--- Activity ---
Each record should be copied exactly, and none of them omitted.

--- Input for this task ---
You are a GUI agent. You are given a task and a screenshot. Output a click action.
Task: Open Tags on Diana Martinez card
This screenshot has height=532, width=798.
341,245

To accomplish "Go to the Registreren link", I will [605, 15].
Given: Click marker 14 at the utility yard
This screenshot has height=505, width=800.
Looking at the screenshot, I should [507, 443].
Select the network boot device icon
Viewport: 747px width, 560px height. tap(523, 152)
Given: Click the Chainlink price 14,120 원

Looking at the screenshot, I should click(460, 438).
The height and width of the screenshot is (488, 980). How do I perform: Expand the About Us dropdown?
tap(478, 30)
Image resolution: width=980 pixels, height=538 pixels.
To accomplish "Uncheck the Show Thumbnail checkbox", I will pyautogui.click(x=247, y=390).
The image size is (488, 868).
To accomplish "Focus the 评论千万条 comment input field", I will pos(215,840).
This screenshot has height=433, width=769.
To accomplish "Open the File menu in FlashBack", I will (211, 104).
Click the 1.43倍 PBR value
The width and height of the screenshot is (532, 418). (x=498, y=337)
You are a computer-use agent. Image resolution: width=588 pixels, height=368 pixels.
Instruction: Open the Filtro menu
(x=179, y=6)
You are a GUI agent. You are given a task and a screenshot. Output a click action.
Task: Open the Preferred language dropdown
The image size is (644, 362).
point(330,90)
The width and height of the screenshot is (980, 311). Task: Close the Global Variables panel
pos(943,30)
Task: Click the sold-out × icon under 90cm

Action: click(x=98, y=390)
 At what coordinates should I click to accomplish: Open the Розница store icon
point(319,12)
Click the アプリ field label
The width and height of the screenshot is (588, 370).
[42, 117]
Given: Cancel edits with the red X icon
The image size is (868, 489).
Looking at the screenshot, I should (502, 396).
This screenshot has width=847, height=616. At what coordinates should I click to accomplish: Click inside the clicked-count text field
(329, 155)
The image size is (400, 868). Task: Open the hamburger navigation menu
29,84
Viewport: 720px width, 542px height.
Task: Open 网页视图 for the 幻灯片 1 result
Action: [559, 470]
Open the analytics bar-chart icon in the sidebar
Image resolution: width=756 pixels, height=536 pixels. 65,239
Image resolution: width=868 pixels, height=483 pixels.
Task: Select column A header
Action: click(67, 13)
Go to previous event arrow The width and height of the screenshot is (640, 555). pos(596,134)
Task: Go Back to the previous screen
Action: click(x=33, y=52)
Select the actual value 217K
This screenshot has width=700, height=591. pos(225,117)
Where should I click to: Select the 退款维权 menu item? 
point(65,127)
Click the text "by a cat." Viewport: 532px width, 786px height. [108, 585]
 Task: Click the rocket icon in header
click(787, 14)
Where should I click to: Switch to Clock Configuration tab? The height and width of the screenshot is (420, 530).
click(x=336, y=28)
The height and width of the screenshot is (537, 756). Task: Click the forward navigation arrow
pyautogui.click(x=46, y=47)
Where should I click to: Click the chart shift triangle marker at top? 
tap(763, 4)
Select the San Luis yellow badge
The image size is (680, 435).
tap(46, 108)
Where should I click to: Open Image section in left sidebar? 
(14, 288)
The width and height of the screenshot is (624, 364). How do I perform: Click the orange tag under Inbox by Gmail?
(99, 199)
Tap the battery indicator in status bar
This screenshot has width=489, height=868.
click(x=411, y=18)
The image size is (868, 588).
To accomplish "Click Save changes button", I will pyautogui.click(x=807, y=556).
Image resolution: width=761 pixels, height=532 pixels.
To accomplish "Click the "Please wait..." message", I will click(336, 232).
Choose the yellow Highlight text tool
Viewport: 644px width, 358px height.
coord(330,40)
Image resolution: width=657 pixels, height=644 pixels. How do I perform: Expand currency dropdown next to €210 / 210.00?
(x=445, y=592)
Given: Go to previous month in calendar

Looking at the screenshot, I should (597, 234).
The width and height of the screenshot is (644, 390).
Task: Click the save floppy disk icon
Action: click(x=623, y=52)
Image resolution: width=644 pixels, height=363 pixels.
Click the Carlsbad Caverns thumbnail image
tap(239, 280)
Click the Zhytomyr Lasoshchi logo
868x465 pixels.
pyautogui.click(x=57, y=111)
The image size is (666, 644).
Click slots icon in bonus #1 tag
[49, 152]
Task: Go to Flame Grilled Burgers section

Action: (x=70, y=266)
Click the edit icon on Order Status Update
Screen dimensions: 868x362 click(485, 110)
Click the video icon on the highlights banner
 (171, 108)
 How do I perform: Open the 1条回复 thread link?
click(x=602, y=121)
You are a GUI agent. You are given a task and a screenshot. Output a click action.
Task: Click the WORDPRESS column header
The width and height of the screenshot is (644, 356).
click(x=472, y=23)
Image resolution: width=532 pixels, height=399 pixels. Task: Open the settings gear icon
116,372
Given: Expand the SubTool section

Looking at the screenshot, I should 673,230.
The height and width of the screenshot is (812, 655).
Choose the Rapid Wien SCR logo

--- Exercise result ---
You are a GUI agent. You are given a task and a screenshot. Output a click action.
Task: Open Tags on Diana Martinez card
This screenshot has height=532, width=798.
341,245

To accomplish "Go to the Registreren link", I will [605, 15].
Given: Click marker 14 at the utility yard
This screenshot has height=505, width=800.
Looking at the screenshot, I should [507, 443].
Select the network boot device icon
Viewport: 747px width, 560px height. tap(523, 152)
Given: Click the Chainlink price 14,120 원

Looking at the screenshot, I should click(460, 438).
The height and width of the screenshot is (488, 980). How do I perform: Expand the About Us dropdown?
tap(478, 30)
Image resolution: width=980 pixels, height=538 pixels.
To accomplish "Uncheck the Show Thumbnail checkbox", I will pyautogui.click(x=247, y=390).
The image size is (488, 868).
To accomplish "Focus the 评论千万条 comment input field", I will pos(215,840).
This screenshot has height=433, width=769.
To accomplish "Open the File menu in FlashBack", I will (211, 104).
Click the 1.43倍 PBR value
The width and height of the screenshot is (532, 418). (x=498, y=337)
You are a computer-use agent. Image resolution: width=588 pixels, height=368 pixels.
Instruction: Open the Filtro menu
(x=179, y=6)
You are a GUI agent. You are given a task and a screenshot. Output a click action.
Task: Open the Preferred language dropdown
The image size is (644, 362).
point(330,90)
The width and height of the screenshot is (980, 311). Task: Close the Global Variables panel
pos(943,30)
Task: Click the sold-out × icon under 90cm

Action: click(x=98, y=390)
 At what coordinates should I click to accomplish: Open the Розница store icon
point(319,12)
Click the アプリ field label
The width and height of the screenshot is (588, 370).
[42, 117]
Given: Cancel edits with the red X icon
The image size is (868, 489).
Looking at the screenshot, I should (502, 396).
This screenshot has width=847, height=616. At what coordinates should I click to accomplish: Click inside the clicked-count text field
(329, 155)
The image size is (400, 868). Task: Open the hamburger navigation menu
29,84
Viewport: 720px width, 542px height.
Task: Open 网页视图 for the 幻灯片 1 result
Action: [559, 470]
Open the analytics bar-chart icon in the sidebar
Image resolution: width=756 pixels, height=536 pixels. 65,239
Image resolution: width=868 pixels, height=483 pixels.
Task: Select column A header
Action: click(67, 13)
Go to previous event arrow The width and height of the screenshot is (640, 555). pos(596,134)
Task: Go Back to the previous screen
Action: click(x=33, y=52)
Select the actual value 217K
This screenshot has width=700, height=591. pos(225,117)
Where should I click to: Select the 退款维权 menu item? 
point(65,127)
Click the text "by a cat." Viewport: 532px width, 786px height. [108, 585]
 Task: Click the rocket icon in header
click(787, 14)
Where should I click to: Switch to Clock Configuration tab? The height and width of the screenshot is (420, 530).
click(x=336, y=28)
The height and width of the screenshot is (537, 756). Task: Click the forward navigation arrow
pyautogui.click(x=46, y=47)
Where should I click to: Click the chart shift triangle marker at top? 
tap(763, 4)
Select the San Luis yellow badge
The image size is (680, 435).
tap(46, 108)
Where should I click to: Open Image section in left sidebar? 
(14, 288)
The width and height of the screenshot is (624, 364). How do I perform: Click the orange tag under Inbox by Gmail?
(99, 199)
Tap the battery indicator in status bar
This screenshot has width=489, height=868.
click(x=411, y=18)
The image size is (868, 588).
To accomplish "Click Save changes button", I will pyautogui.click(x=807, y=556).
Image resolution: width=761 pixels, height=532 pixels.
To accomplish "Click the "Please wait..." message", I will click(336, 232).
Choose the yellow Highlight text tool
Viewport: 644px width, 358px height.
coord(330,40)
Image resolution: width=657 pixels, height=644 pixels. How do I perform: Expand currency dropdown next to €210 / 210.00?
(x=445, y=592)
Given: Go to previous month in calendar

Looking at the screenshot, I should (597, 234).
The width and height of the screenshot is (644, 390).
Task: Click the save floppy disk icon
Action: click(x=623, y=52)
Image resolution: width=644 pixels, height=363 pixels.
Click the Carlsbad Caverns thumbnail image
tap(239, 280)
Click the Zhytomyr Lasoshchi logo
868x465 pixels.
pyautogui.click(x=57, y=111)
The image size is (666, 644).
Click slots icon in bonus #1 tag
[49, 152]
Task: Go to Flame Grilled Burgers section

Action: (x=70, y=266)
Click the edit icon on Order Status Update
Screen dimensions: 868x362 click(485, 110)
Click the video icon on the highlights banner
 (171, 108)
 How do I perform: Open the 1条回复 thread link?
click(x=602, y=121)
You are a GUI agent. You are given a task and a screenshot. Output a click action.
Task: Click the WORDPRESS column header
The width and height of the screenshot is (644, 356).
click(x=472, y=23)
Image resolution: width=532 pixels, height=399 pixels. Task: Open the settings gear icon
116,372
Given: Expand the SubTool section

Looking at the screenshot, I should 673,230.
The height and width of the screenshot is (812, 655).
Choose the Rapid Wien SCR logo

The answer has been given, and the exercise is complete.